A shopkeeper mixes 60 kg of sugar worth Rs.
30 per kg with 90 kg of sugar worth Rs. 40
per kg. At what rate he must sell the mixture
to gain 20%?
Answers
Answer:
rs 43.2
Step-by-step explanation:
total kgs = 60+90= 150kgs
TOTAL Cost price = (30* 60)+(40*90)
= 1800+ 3600
=rs. 5400/-
now we have to take cost price for 1kg,
= total cost/ total kg
= 5400/150
CP =rs. 36/kg
take CP as 100%,
profit = 20% .so,it will be 20% more than CP. i.e., 120%
100% = 36
120% = x
apply cross multiplication method,
x= 43.2 rs
Given : A shopkeeper mixes 60 kg of sugar worth Rs.

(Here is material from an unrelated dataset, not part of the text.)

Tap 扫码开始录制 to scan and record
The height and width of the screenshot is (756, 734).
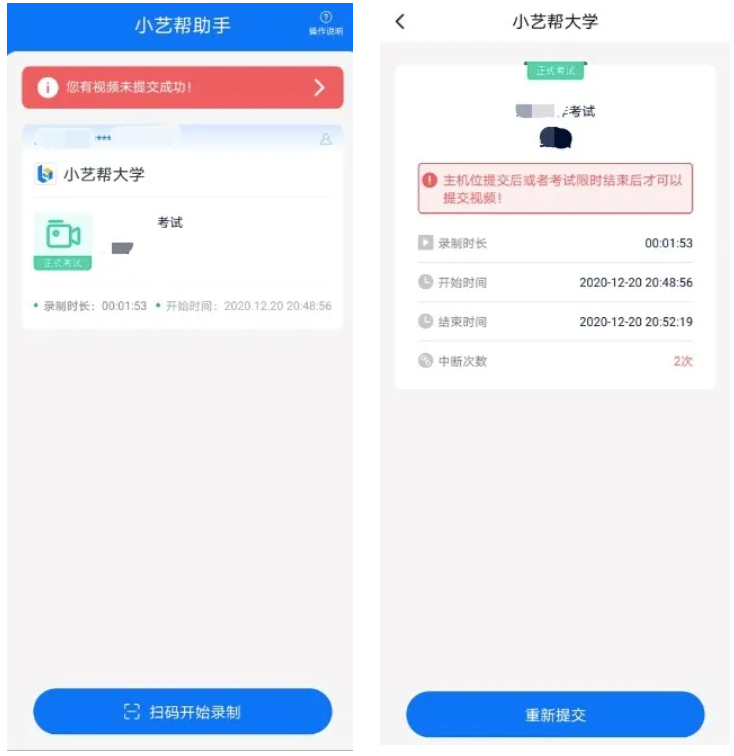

60 kg of sugar worth Rs.30 per kg with 90 kg of sugar worth Rs. 40 per kg.
To find : At what rate he must sell the mixture to gain 20%?
Solution :
We can simply solve this mathematical problem by using the following mathematical process. (our goal is to calculate the rate of selling)
Now, cost price of 60 kg sugar worth Rs. 30 per kg :
= (Amount of sugar × Price rate)
= Rs. (60 × 30)
= Rs. 1800
Now, cost price of 90 kg sugar worth Rs. 40 per kg :
= (Amount of sugar × Price rate)
= Rs. (90 × 40)
= Rs. 3600
If he mixes the two types of sugar, then the total cost price of the entire mixture :
= Cost price of 60 kg sugar worth Rs. 30 per kg + Cost of 90 kg sugar worth Rs. 40 per kg
= Rs. (1800 + 3600)
= Rs. 5400
Now, total amount of mixture = (60 + 90) = 150 kg
Cost price of 1 kg of the mixture :
= Total cost price of the mixture ÷ Total amount of mixture
= Rs. (5400 ÷ 150)
= Rs. 36
Now, he needs to gain 20% while selling the sugar. Which means he needs 20% profit while selling the sugar.
So, the profit amount will be :
= Cost price of 1 kg of the mixture × 20%
= Rs. (36 × 20%)
= Rs. [36 × (20/100)]
= Rs. 7.2
The selling price of 1 kg of the mixture will be :
= Cost price of 1 kg of the mixture + Profit amount
= Rs. (36 + 7.2)
= Rs. 43.2
(This will be considered as the final result.)
Hence, he must sell the mixture at Rs. 43.2 per kg to gain 20%.